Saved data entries
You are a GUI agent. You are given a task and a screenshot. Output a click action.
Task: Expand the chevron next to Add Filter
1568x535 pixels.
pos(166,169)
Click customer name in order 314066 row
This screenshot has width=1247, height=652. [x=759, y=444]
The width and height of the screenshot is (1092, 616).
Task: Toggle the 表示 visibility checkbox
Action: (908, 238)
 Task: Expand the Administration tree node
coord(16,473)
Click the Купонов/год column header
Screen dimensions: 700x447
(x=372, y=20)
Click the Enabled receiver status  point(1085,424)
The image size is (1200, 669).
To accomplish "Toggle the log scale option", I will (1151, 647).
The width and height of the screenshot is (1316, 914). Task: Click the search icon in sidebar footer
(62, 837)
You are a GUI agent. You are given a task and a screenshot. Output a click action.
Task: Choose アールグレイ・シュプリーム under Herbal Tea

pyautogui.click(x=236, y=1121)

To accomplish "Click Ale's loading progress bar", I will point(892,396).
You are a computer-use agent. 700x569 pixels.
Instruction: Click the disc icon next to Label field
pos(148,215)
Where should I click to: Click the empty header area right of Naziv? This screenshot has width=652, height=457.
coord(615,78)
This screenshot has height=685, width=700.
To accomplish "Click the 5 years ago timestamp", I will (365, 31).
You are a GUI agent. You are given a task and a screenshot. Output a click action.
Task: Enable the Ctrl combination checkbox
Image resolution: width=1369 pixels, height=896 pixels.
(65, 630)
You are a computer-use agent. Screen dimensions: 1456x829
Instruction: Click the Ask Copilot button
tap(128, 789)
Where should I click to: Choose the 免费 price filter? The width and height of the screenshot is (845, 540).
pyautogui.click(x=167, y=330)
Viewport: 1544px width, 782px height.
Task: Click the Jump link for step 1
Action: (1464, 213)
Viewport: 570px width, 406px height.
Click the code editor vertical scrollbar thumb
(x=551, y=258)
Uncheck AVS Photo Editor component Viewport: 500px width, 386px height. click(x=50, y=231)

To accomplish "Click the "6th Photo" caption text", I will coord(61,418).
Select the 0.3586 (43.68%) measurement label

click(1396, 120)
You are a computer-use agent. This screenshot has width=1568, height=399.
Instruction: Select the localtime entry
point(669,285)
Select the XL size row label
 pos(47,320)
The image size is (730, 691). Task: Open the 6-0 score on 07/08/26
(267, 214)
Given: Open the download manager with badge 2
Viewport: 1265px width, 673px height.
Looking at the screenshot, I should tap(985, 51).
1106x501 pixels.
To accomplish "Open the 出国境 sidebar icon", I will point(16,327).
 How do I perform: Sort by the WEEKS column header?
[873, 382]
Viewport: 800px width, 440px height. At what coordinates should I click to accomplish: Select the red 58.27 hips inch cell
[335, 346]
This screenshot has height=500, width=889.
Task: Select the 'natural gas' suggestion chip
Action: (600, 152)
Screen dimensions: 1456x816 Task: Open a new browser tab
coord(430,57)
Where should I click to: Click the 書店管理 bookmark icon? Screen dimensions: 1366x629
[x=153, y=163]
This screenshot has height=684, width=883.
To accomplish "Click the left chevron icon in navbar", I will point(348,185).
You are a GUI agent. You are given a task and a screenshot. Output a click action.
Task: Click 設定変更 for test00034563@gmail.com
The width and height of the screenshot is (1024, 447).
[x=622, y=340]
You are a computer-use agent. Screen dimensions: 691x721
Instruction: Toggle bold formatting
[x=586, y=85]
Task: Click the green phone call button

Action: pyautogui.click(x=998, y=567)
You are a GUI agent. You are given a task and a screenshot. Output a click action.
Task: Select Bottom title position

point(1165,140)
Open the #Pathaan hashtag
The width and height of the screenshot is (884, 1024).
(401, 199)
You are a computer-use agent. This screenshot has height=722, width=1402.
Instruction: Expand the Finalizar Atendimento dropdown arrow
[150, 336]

TASK TO COMPLETE:
Reproduce exactly the lines from the one with "You are a computer-use agent. Screen dimensions: 691x721" through the end of the entries above, both ends included.

EXPECTED OUTPUT:
You are a computer-use agent. Screen dimensions: 691x721
Instruction: Toggle bold formatting
[x=586, y=85]
Task: Click the green phone call button

Action: pyautogui.click(x=998, y=567)
You are a GUI agent. You are given a task and a screenshot. Output a click action.
Task: Select Bottom title position

point(1165,140)
Open the #Pathaan hashtag
The width and height of the screenshot is (884, 1024).
(401, 199)
You are a computer-use agent. This screenshot has height=722, width=1402.
Instruction: Expand the Finalizar Atendimento dropdown arrow
[150, 336]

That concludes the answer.